» Extrait du document:
———

Documenti • 18 Ottobre 2004

Decisione 21 novembre 2002, n.32259/02

Corte europea dei Diritti dell’Uomo (prima sezione). Decisione sulla ricevibilità, del 21 novembre 2002, causa n. 32259/02: “IERA MONI PROFITOU ILIOU THIRAS c. Grèce” (Monastero di Thira c. Grecia: Installazione di antenne nei pressi del monastero. Lamentata violazione degli artt. 2,6§1,8,9,13, della C.E.D.U. e 1 del Prot. n. 1).

Cour européenne des Droits de l’Homme (première section)
DÉCISION PARTIELLE SUR LA RECEVABILITÉ
de la requête no 32259/02

présentée par IERA MONI PROFITOU ILIOU THIRAS

contre la Grèce

La Cour européenne des Droits de l’Homme (première section), siégeant le 21 novembre 2002 en une chambre composée de
Mme F. TULKENS, présidente,
M. C.L. ROZAKIS,
M. G. BONELLO,
M. E. LEVITS,
Mme S. BOTOUCHAROVA,
M. A. KOVLER,
M. V. ZAGREBELSKY, juges,
et de M. S. NIELSEN, greffier adjoint de section,
Vu la requête susmentionnée introduite le 19 août 2002,
Après en avoir délibéré, rend la décision suivante :

EN FAIT

La requérante, la Iera Moni Profitou Iliou Thiras, est un monastère établi dans l’île de Thira et représenté par le président du conseil monastique, M. D. Gavalas. ll est représentée devant la Cour par Me I. Anapliotou-Vazaiou, avocate à Athènes.
Les faits de la cause, tels qu’ils ont été exposés par la requérante, peuvent se résumer comme suit.

1. Genèse de l’affaire et recours devant le tribunal de paix de Thira

La Iera Moni Profitou Iliou Thiras fut fondée en 1711. Elle allègue que le dernier moine la quitta en 1983, en raison de l’installation de deux énormes antennes de l’Organisme des Télécommunications de Grèce (“OTE”) et de la Radiophonie et Télévision Grecque (“ERT”). Ces antennes furent en fait installées en 1971, lors du régime dictatorial en Grèce. Pendant la même période, l’armée installa aussi un radar, à 50 mètres du monastère, dans l’espace vital pour celui-ci comme il l’indique, pour les besoins de l’OTAN. Déjà en 1953, l’OTE avait installé une antenne à l’extérieur de l’enceinte du monastère et avait conclu un contrat de location avec le monastère pour la période 1954-1974.

———

» Données fournies:
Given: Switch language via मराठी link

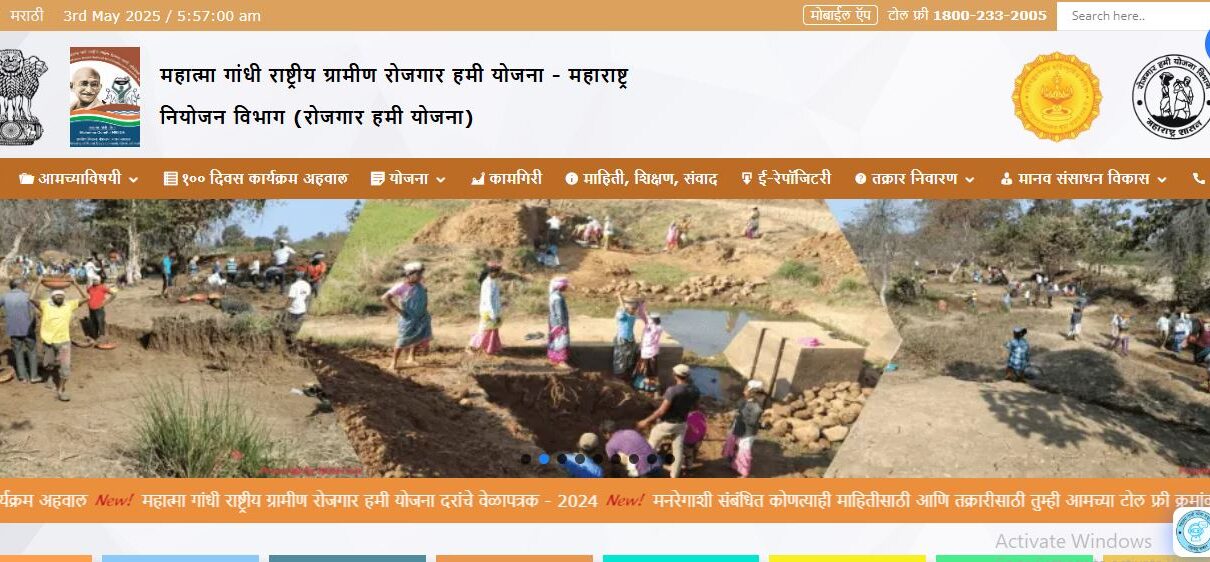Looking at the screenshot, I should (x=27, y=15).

———

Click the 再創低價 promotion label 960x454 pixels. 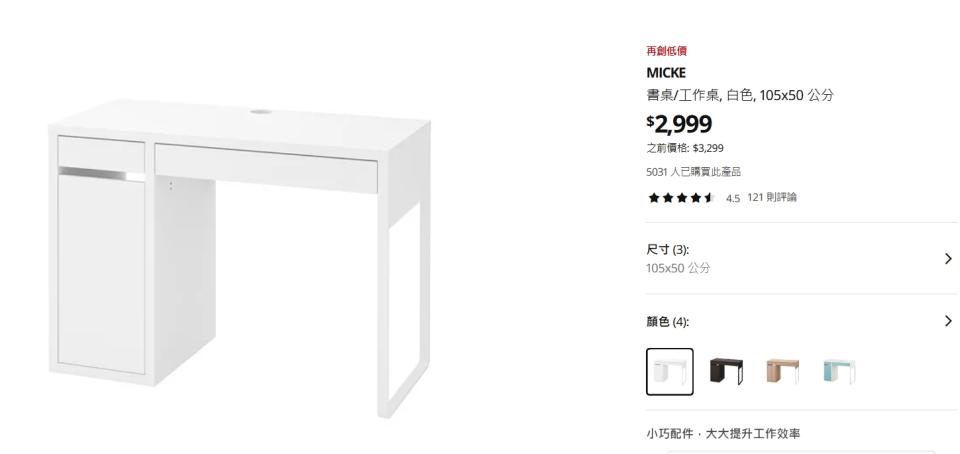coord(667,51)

———

» Consignes:
1. Indiquez si chacune des affirmations suivantes est conforme à l'extrait du document, en répondant par oui ou par non et en citant à l'identique les mots qui le justifient : (a) le monastère fut fondé en 1711 ; (b) les deux antennes furent installées en 1983 ; (c) l'armée installa un radar à 50 mètres du monastère.
2. Recopiez mot pour mot le passage de l'extrait du document qui commence aux mots « 1. Genèse de » et s'arrête après les mots « la période 1954-1974. ».

» Liste des réponses:
1.
(a) Oui : « La Iera Moni Profitou Iliou Thiras fut fondée en 1711. »
(b) Non : « Ces antennes furent en fait installées en 1971, lors du régime dictatorial en Grèce. »
(c) Oui : « l’armée installa aussi un radar, à 50 mètres du monastère »

2.
1. Genèse de l’affaire et recours devant le tribunal de paix de Thira

La Iera Moni Profitou Iliou Thiras fut fondée en 1711. Elle allègue que le dernier moine la quitta en 1983, en raison de l’installation de deux énormes antennes de l’Organisme des Télécommunications de Grèce (“OTE”) et de la Radiophonie et Télévision Grecque (“ERT”). Ces antennes furent en fait installées en 1971, lors du régime dictatorial en Grèce. Pendant la même période, l’armée installa aussi un radar, à 50 mètres du monastère, dans l’espace vital pour celui-ci comme il l’indique, pour les besoins de l’OTAN. Déjà en 1953, l’OTE avait installé une antenne à l’extérieur de l’enceinte du monastère et avait conclu un contrat de location avec le monastère pour la période 1954-1974.